[Start of section]

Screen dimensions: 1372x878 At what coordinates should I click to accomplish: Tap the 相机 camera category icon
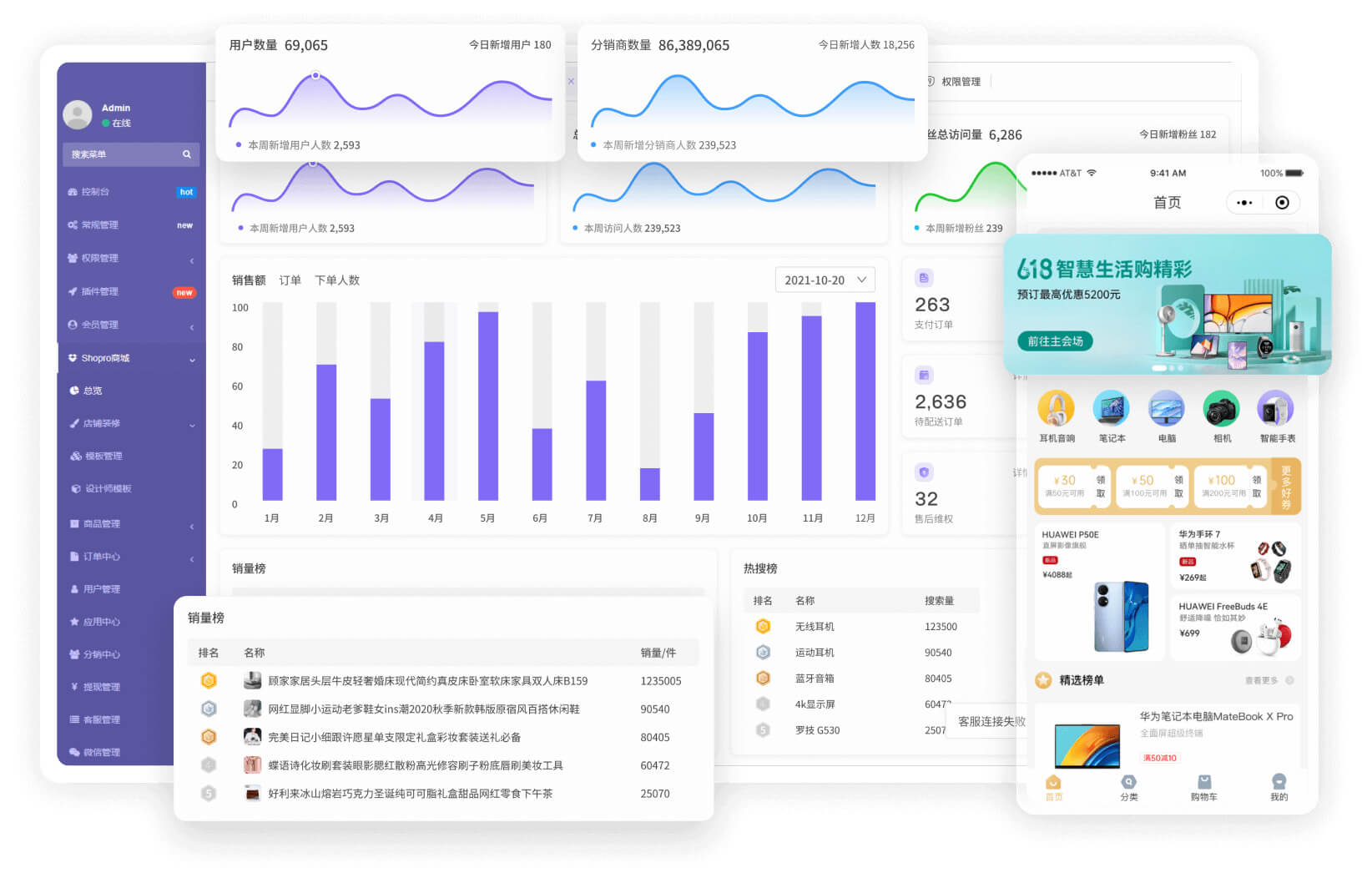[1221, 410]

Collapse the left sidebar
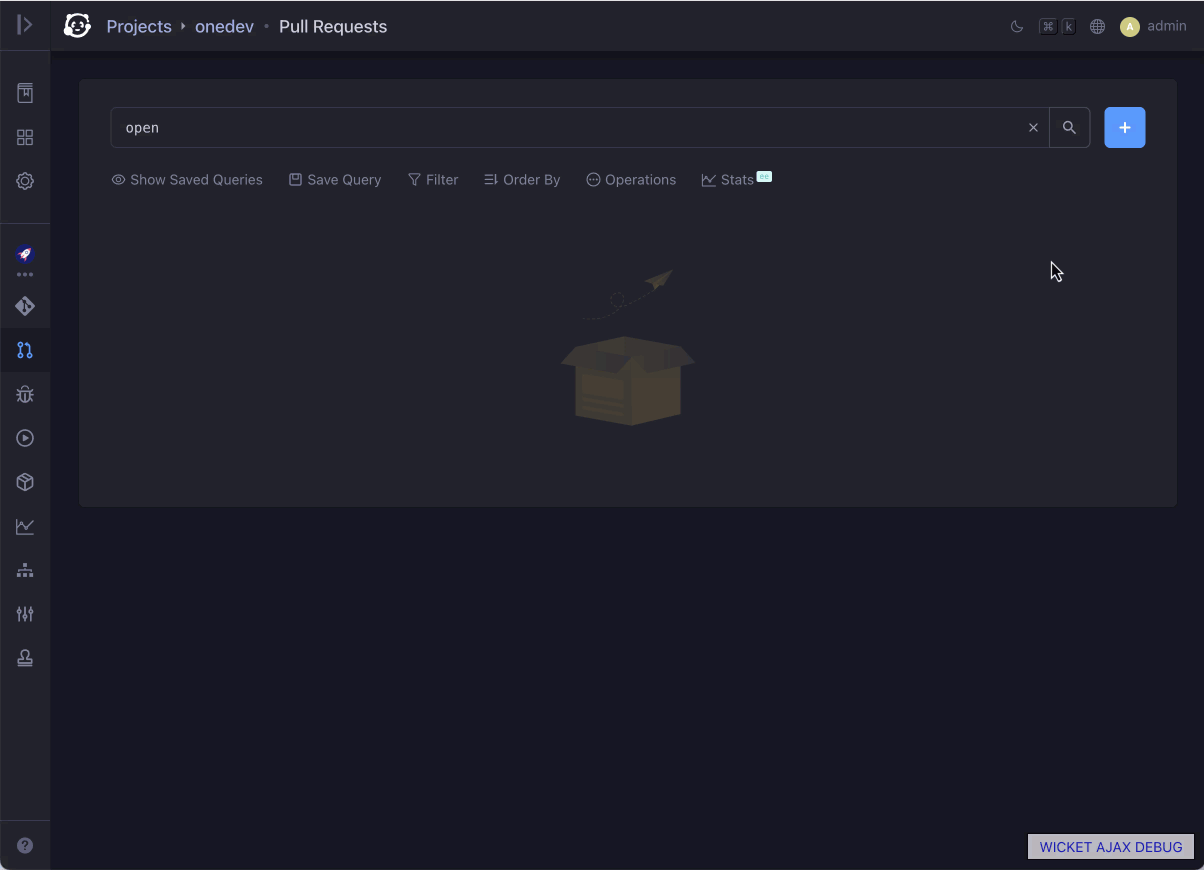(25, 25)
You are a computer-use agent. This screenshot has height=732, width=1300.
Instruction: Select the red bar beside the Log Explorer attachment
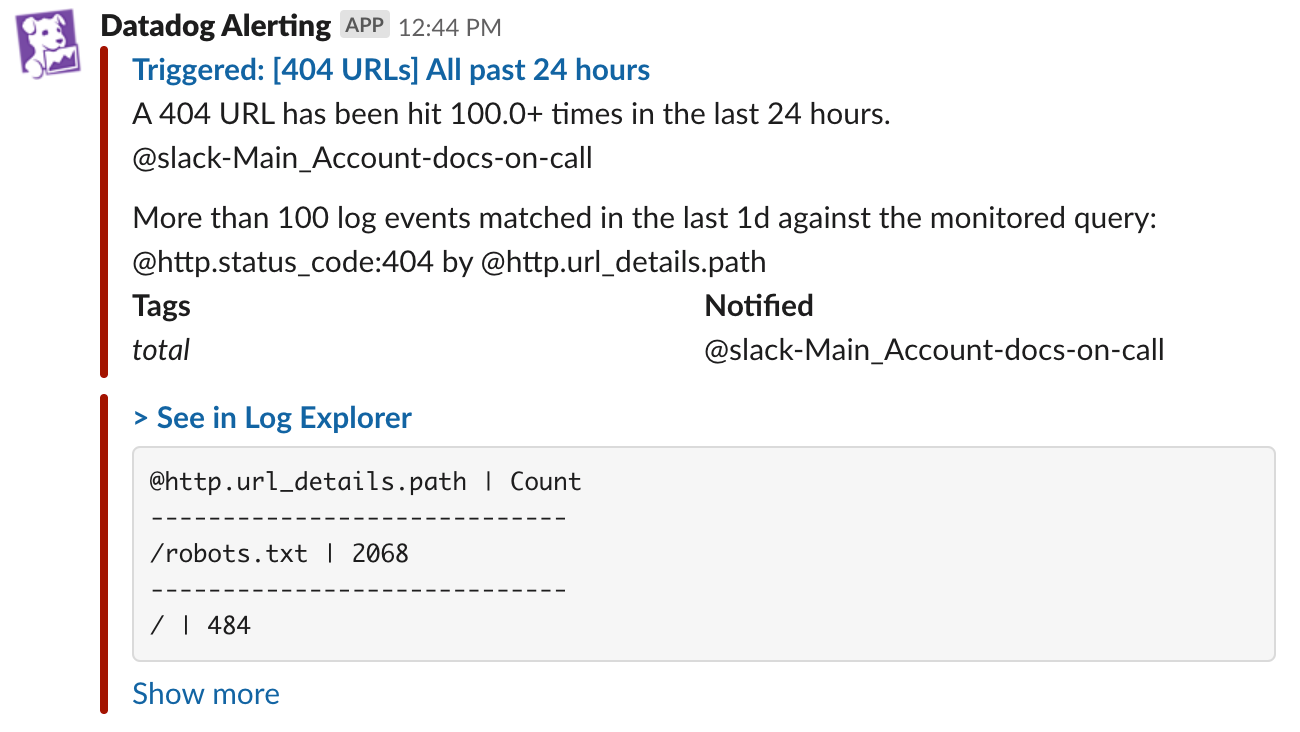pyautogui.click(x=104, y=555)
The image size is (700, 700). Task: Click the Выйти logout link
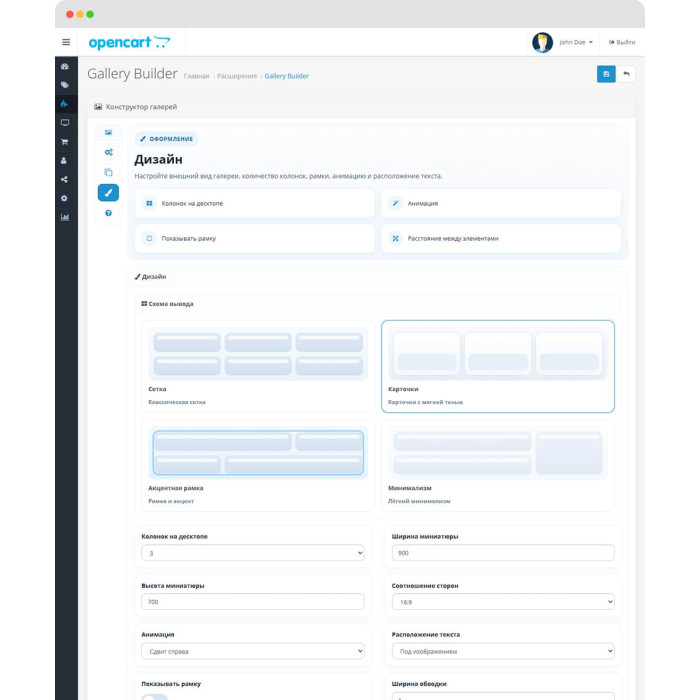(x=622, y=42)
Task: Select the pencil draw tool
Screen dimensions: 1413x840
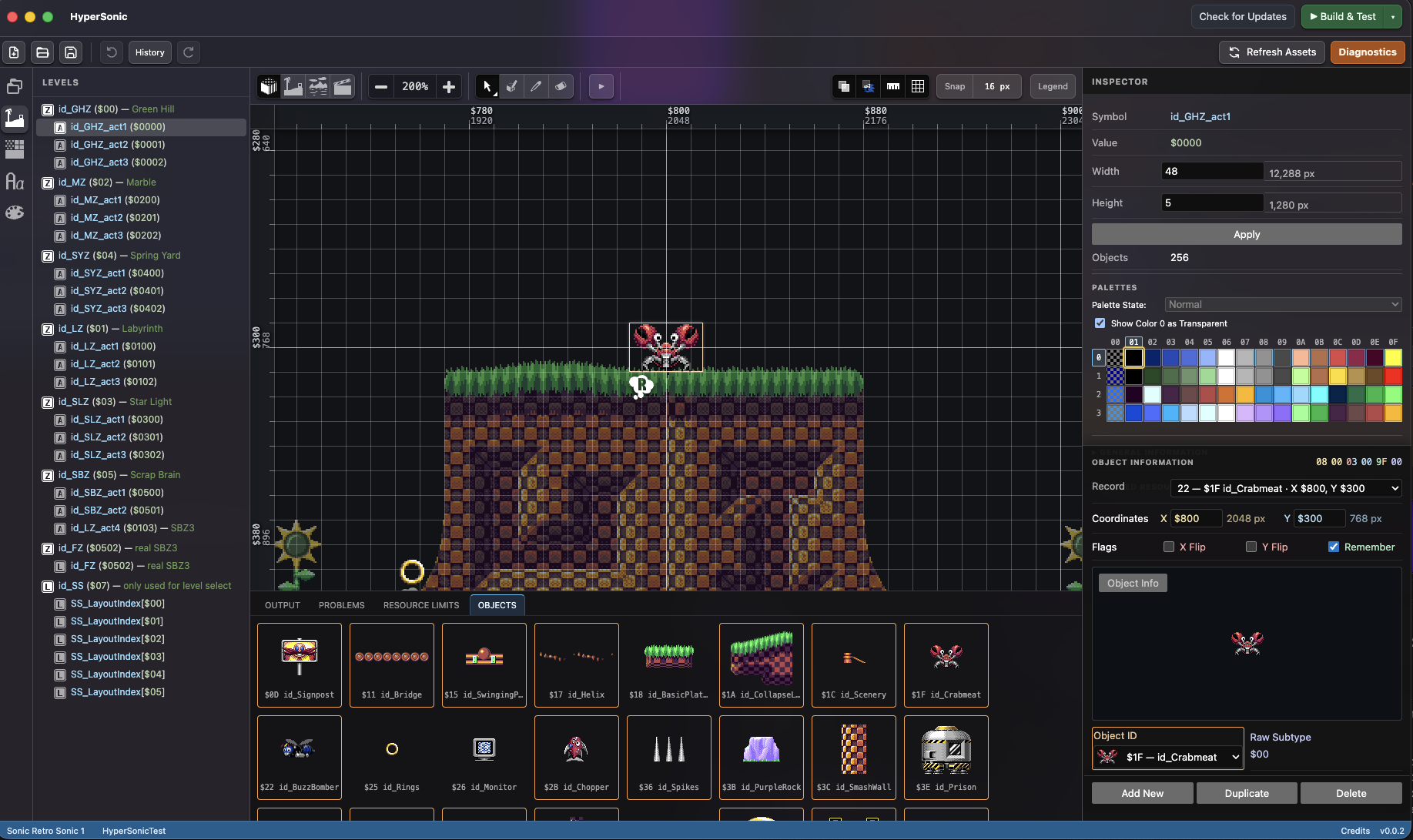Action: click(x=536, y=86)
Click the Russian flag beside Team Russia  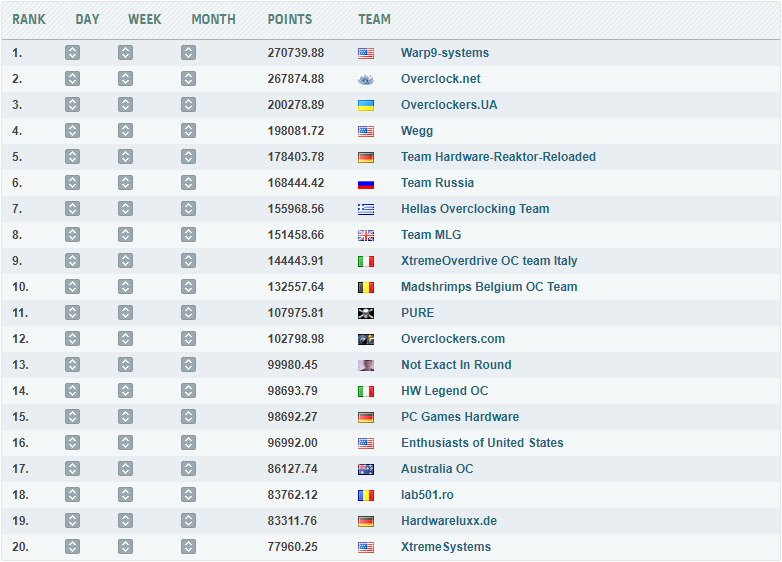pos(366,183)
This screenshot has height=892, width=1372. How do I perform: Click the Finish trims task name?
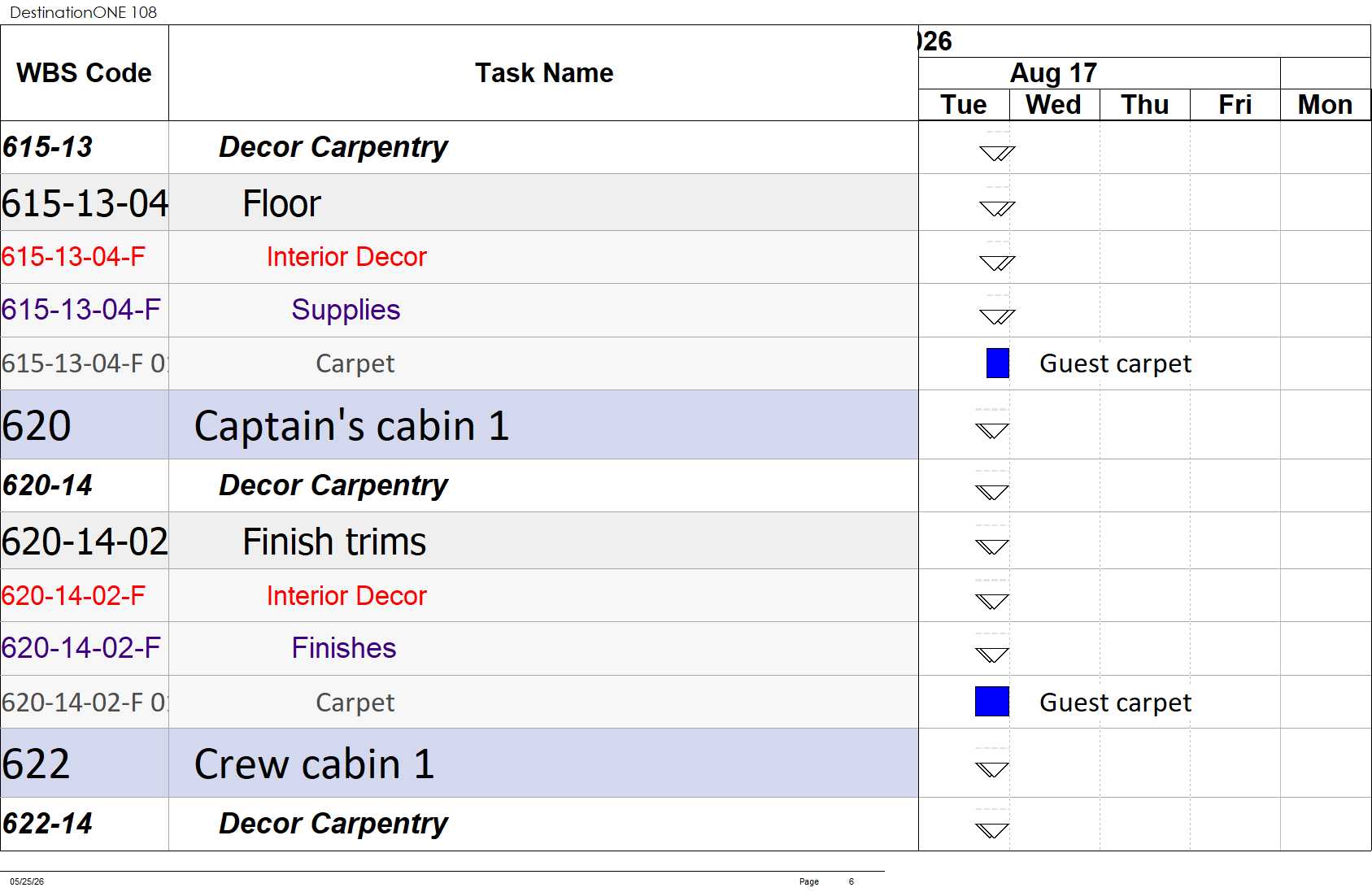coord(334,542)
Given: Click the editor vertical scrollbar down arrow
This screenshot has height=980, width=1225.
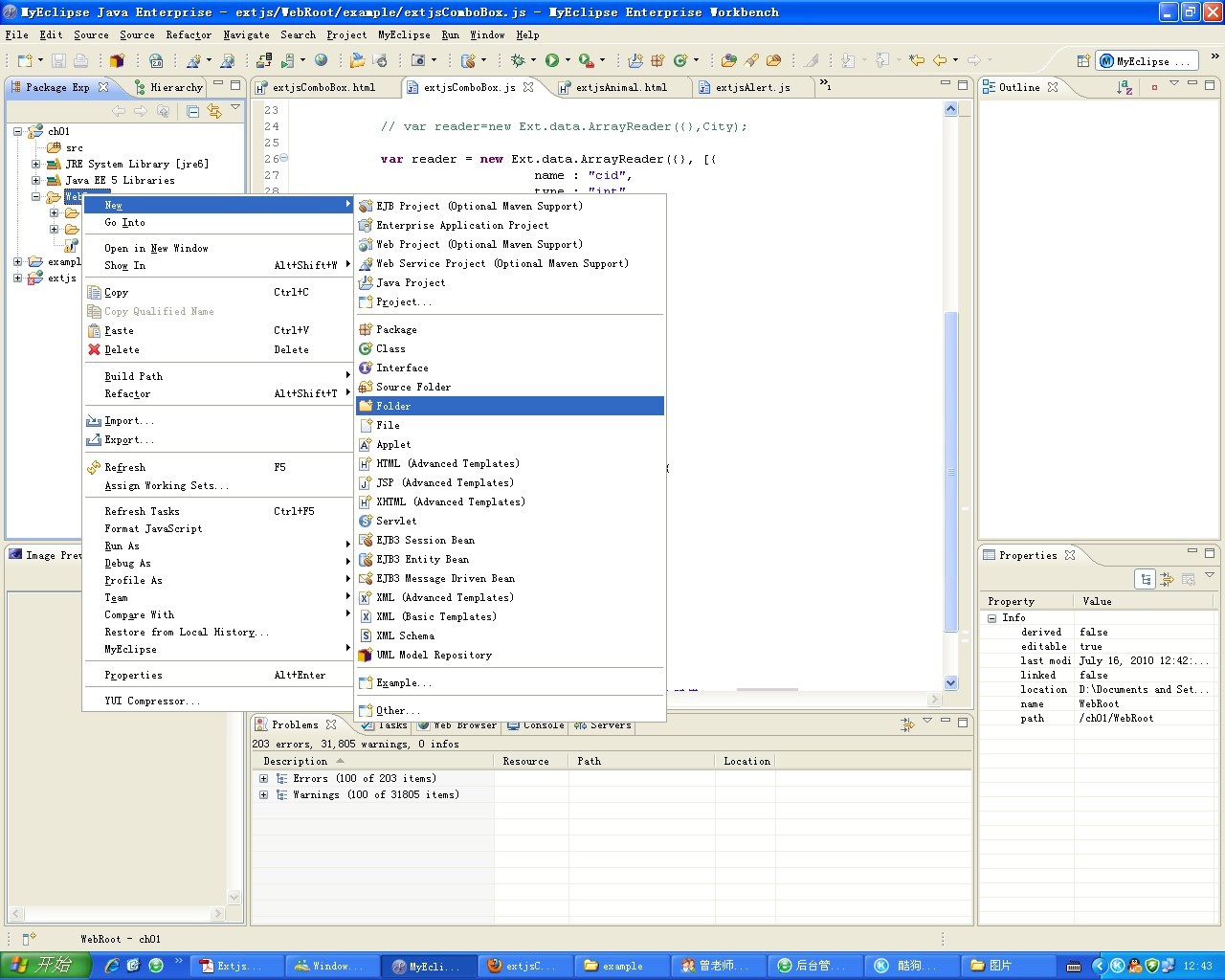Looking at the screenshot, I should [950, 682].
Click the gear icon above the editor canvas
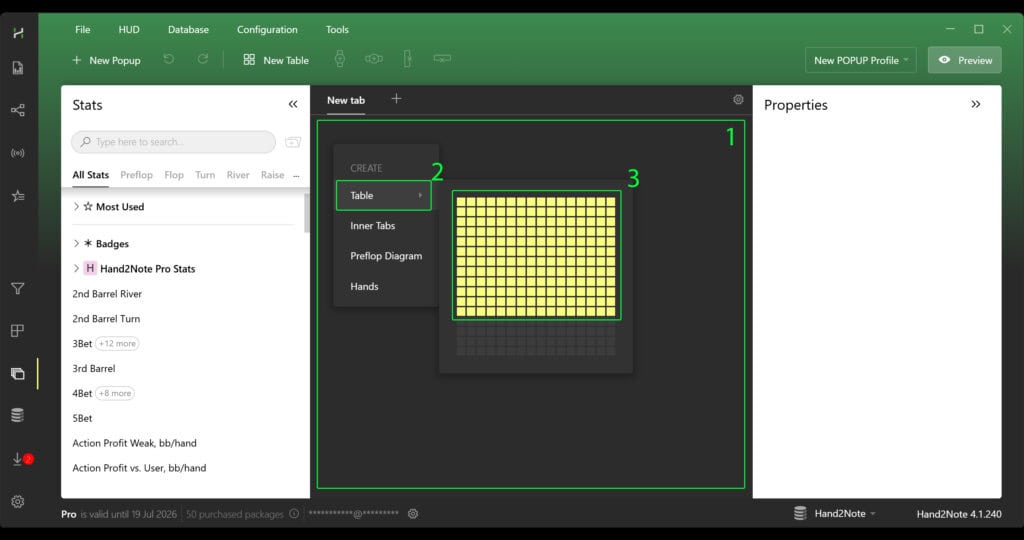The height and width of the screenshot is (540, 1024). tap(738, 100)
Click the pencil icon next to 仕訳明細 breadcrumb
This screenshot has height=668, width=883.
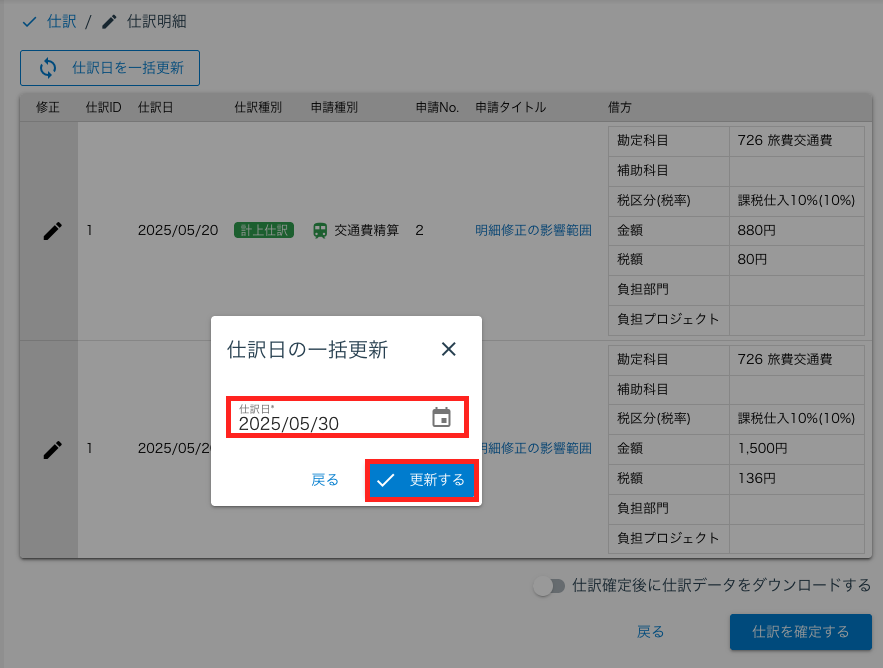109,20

[End of section]

- _Action item_: Copy out every line of the material above that mentions the word "pencil".

- _Solution to this task_:
Task: Select the pencil draw tool
Click the pencil icon next to 仕訳明細 breadcrumb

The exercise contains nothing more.